TASK BRIEF:
Leaving out all pictures, return exactly the lines from the one that contains "Where should I" through the end of the data below.

SUPPLIED MATERIAL:
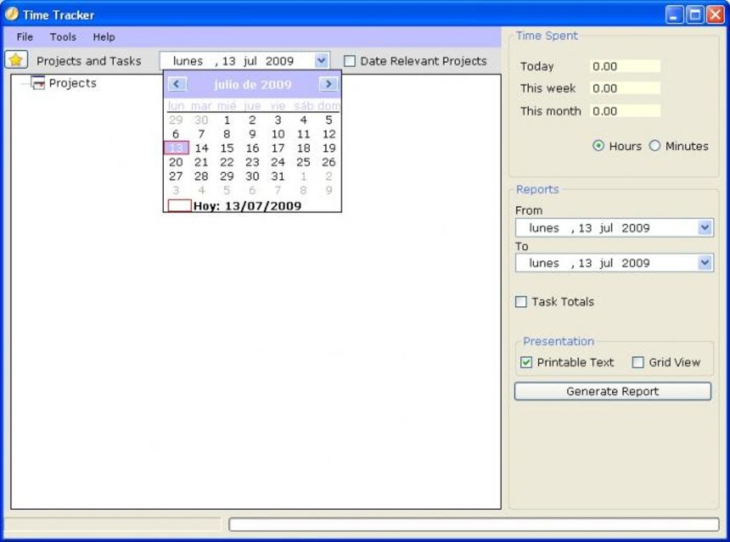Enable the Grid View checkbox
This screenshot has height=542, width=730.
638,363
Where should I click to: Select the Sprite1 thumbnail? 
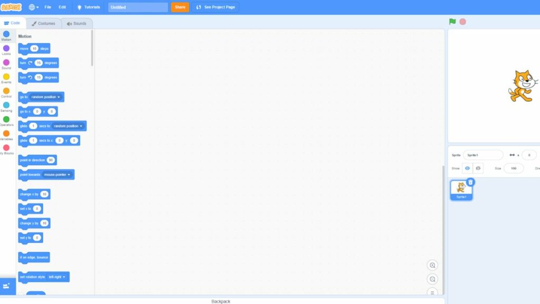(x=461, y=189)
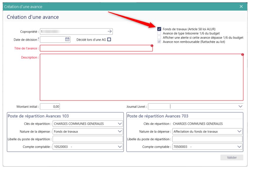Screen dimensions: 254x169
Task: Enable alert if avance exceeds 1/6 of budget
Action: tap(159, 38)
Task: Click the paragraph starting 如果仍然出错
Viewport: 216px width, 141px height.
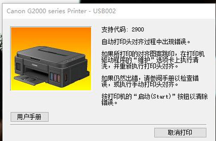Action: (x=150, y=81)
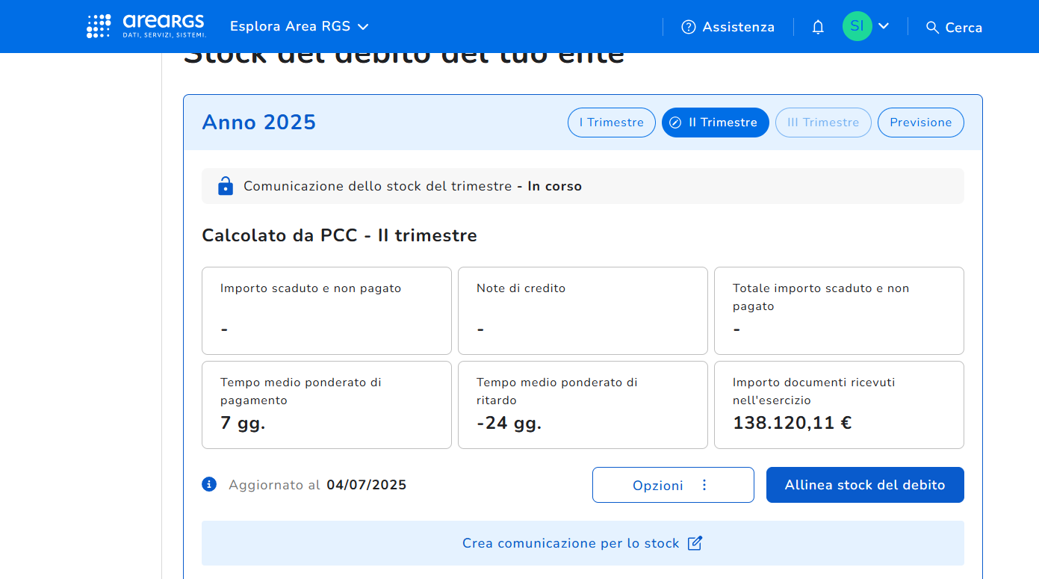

SOLUTION BELOW:
Where should I click to: Select the Sprite1 thumbnail? 
(x=461, y=189)
Screen dimensions: 254x169
Task: Enable alert if avance exceeds 1/6 of budget
Action: tap(159, 38)
Task: Click the paragraph starting 如果仍然出错
Viewport: 216px width, 141px height.
Action: (x=150, y=81)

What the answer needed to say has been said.